━━ Extrait du texte ━━

Plusieurs sites industriels étaient
visés, mais heureusement l'attaque a été
déjouée par le système de protection
aérien. Israël a été mise en cause, de
même que les Etats-Unis et la France, un
missile a été tiré depuis l'emplacement
où se trouve la frégate
Auvergne, selon les données du
ministère de la défense russe. A ce
moment-là, un avion militaire russe a
disparu en mer avec 15 hommes à son
bord, une opération de sauvetage est
lancée et le Président russe a déjà
présenté ses condoléances aux familles.
Le
ministère de la défense russe accuse
Israël et se garde le droit de répondre.
Quelle est la
raison de cette attaque? Stabiliser la
région? La démilitarisation de Idlib
semble avoir lancé un signal politique
inquiétant pour la suite des opérations:
la Russie est d'accord pour ne pas
dépasser la ligne rouge des Etats-Unis.
Ou bien y a-t-il une autre explication?

━━━

▸ Consignes de travail
[A] Dites si chacune des affirmations suivantes s'accorde avec l'extrait sur l'attaque contre des sites industriels. Répondez par oui ou par non et citez les mots décisifs de l'extrait. (i) Le système de protection aérien a déjoué l'attaque. (ii) L'avion militaire russe disparu en mer avait vingt hommes à son bord. (iii) Le Président russe a présenté ses condoléances aux familles.
[B] Dans l'extrait sur l'attaque contre des sites industriels, récrivez sous forme de liste le paragraphe qui commence par « Quelle est la raison de cette attaque » en gardant ses faits principaux.
[C] Poursuivez l'extrait sur l'attaque contre des sites industriels à partir de sa dernière phrase.

━━ Contenu des données ━━

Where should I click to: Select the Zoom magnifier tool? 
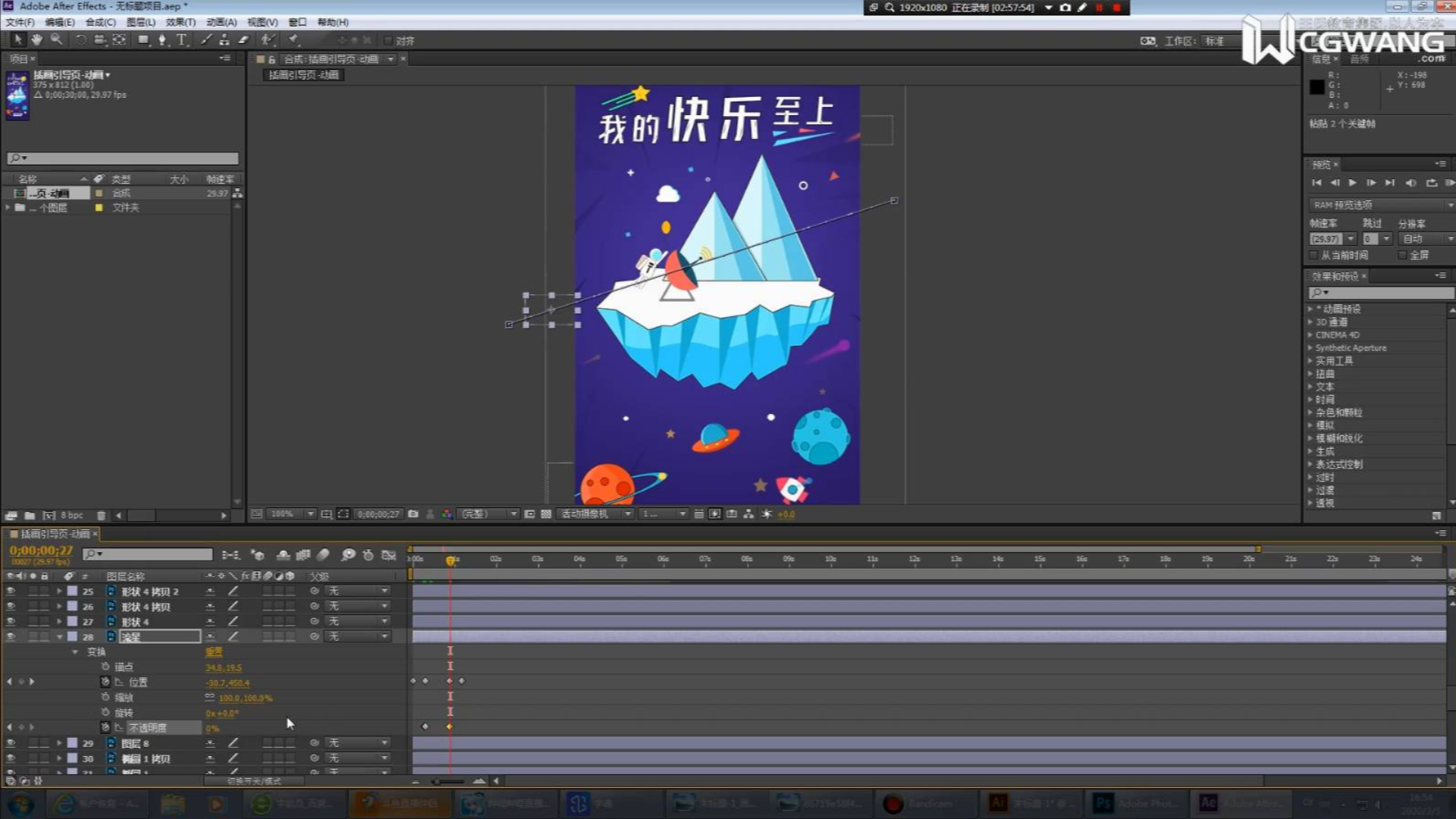(56, 39)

━━━

▸ Réponses
[A]
(i) Oui : « heureusement l'attaque a été déjouée par le système de protection aérien ».
(ii) Non : « un avion militaire russe a disparu en mer avec 15 hommes à son bord ».
(iii) Oui : « le Président russe a déjà présenté ses condoléances aux familles ».

[B]
- Le texte s'interroge sur la raison de l'attaque et se demande s'il s'agit de stabiliser la région.
- La démilitarisation d'Idlib semble avoir lancé un signal politique inquiétant pour la suite des opérations.
- Selon ce signal, la Russie est d'accord pour ne pas dépasser la ligne rouge des Etats-Unis.
- Le texte se demande s'il existe une autre explication.

[C]
Certes, le
potentiel militaire russe est devenu
concurrentiel, les Etats-Unis eux-mêmes
le reconnaissent. Mais rappelons une
vérité très simple: une arme a un
potentiel dissuasif non pas uniquement
en raison de son existence, pas
nécessairement lorsqu'elle est utilisée
(puisque le stade dissuasif n'a pas
fonctionné), mais lorsque votre
vis-à-vis est persuadé que vous aurez la
volonté politique de l'utiliser.
En attendant,
contrairement à ce que nous avions pensé
(voir
notre texte ici), la Russie a fait
un pas en arrière et gèle le conflit
syrien, ne permet pas sa résolution. Il
rejoint ainsi les conflits post-modernes,
suspendus par des négociations
politiques aux résultats improbables,
permettant au clan atlantiste d'obtenir
sur le plan politique l'avantage qu'il
ne peut obtenir sur le plan militaire.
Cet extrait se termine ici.